Not Camp Hope, not Mount Hope, not even Bob Hope or his wife, but a single foolish desperate hope without which life is not possible.
This keeps me rehashing the old adage: where there’s life there’s hope – when in reality the opposite is true: where there’s hope there is life.
This is the creed of billions of people clinging to something that we no longer have.
We hope for love, for money, for freedom, or sex mostly because we live without them, aching away our lives to get them back (if we ever had them in the first place.)
I remember confessing to Louise two years after our breakup that I had not made love to love to anyone since her, one of those shocking moments in my life I thought was such a secret, when everyone already knew.

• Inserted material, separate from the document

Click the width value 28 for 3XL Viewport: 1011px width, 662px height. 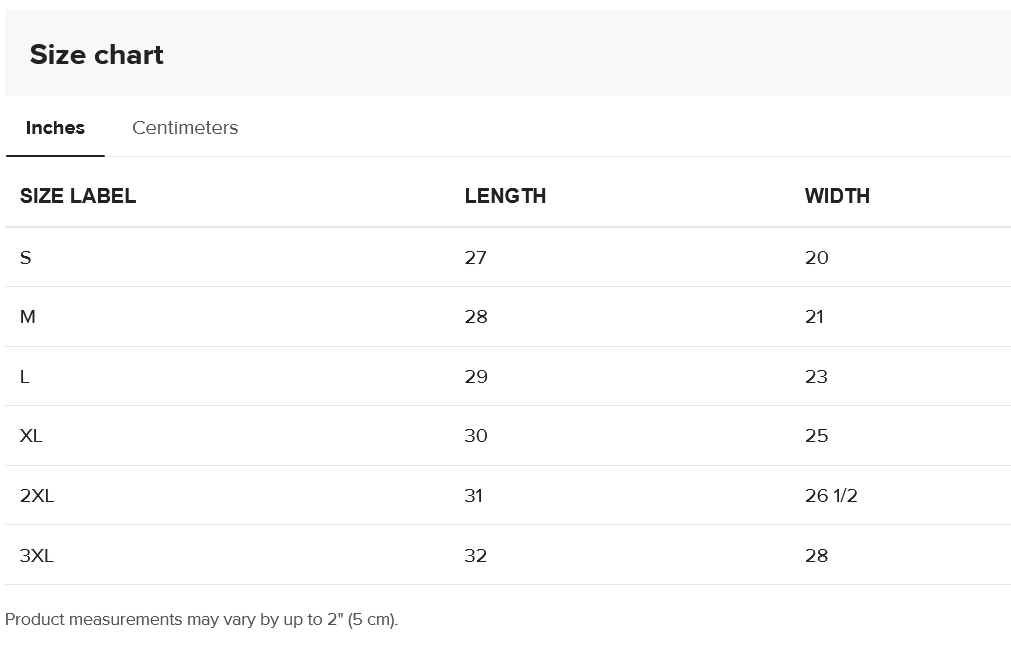817,556
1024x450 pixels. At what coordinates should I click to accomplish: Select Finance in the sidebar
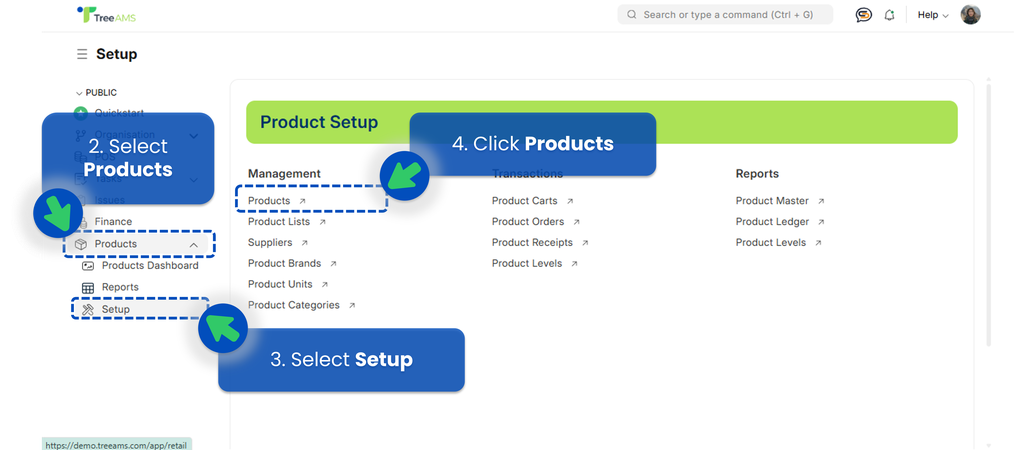click(x=113, y=222)
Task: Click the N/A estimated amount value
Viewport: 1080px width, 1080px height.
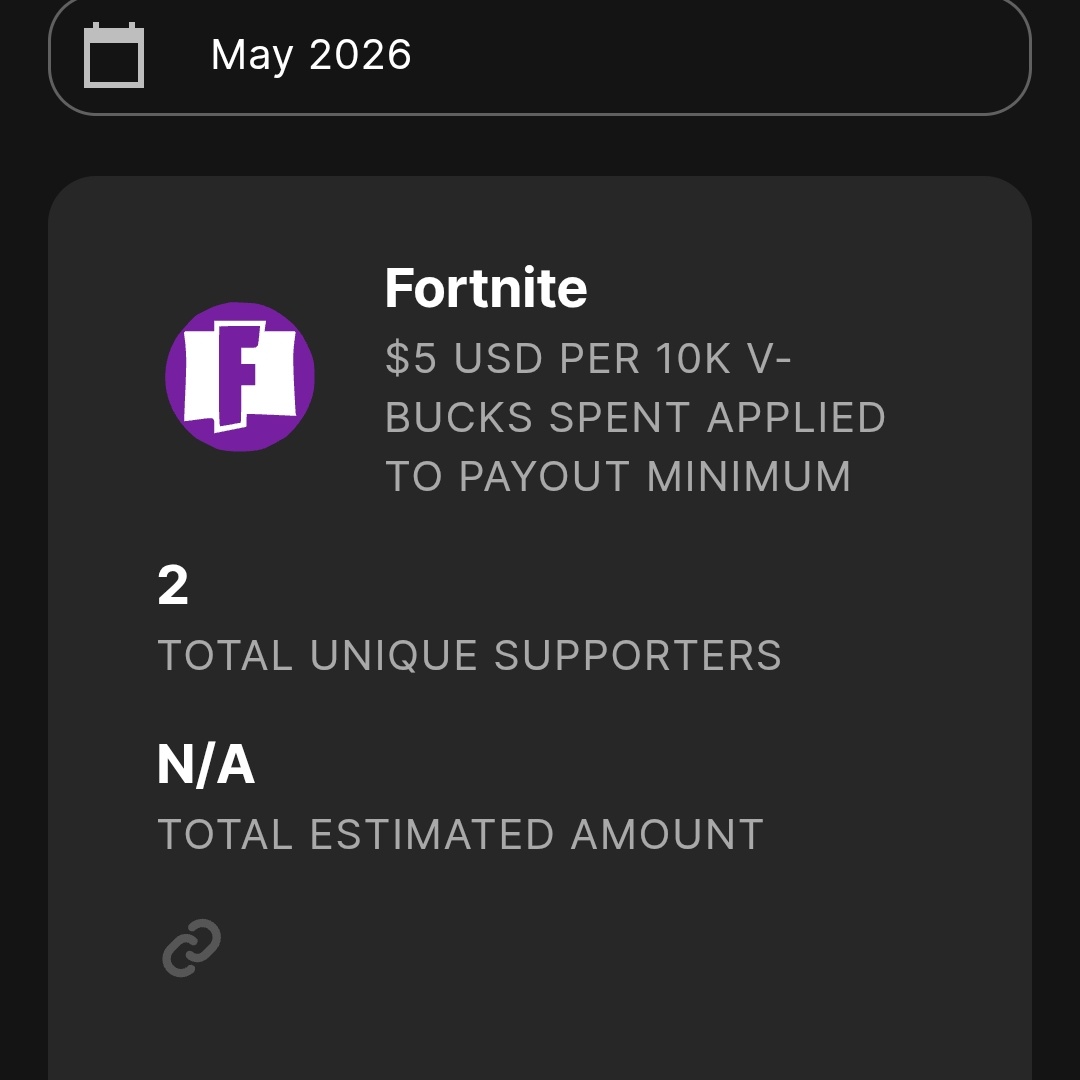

I kept holding out hope I could win her back, and somehow thought I needed to remain loyal to her.
Hope is not always an illusion. Sometimes we become better people because we maintain something we want even if we never can get it, a faith in something beyond us that we can count on even if it never transpires, a faithfulness to a dream that we fight for to become real, and in that, becomes real in a different way.
I guess I’m a queer fish in all this.
I remember attending Cape Hope – a charity camp for ghetto kids I attended several summers when I was a kid, and the illusion of hope it held out for kids toughened by the city. Somehow, strolling through woods that I could not find in the busy streets of Paterson, I found magic.
Bob Hope used to make me laugh, helping me passed some of the most troubling moments of my life – my mother’s madness, the gang fights in the projects, even this sense that I wasn’t worth anything to anybody.
I still retain hope knowing all people are worth more than they know, even me.

My world is all hope, and if it is an illusion, then life itself is an illusion,.one I can't live without.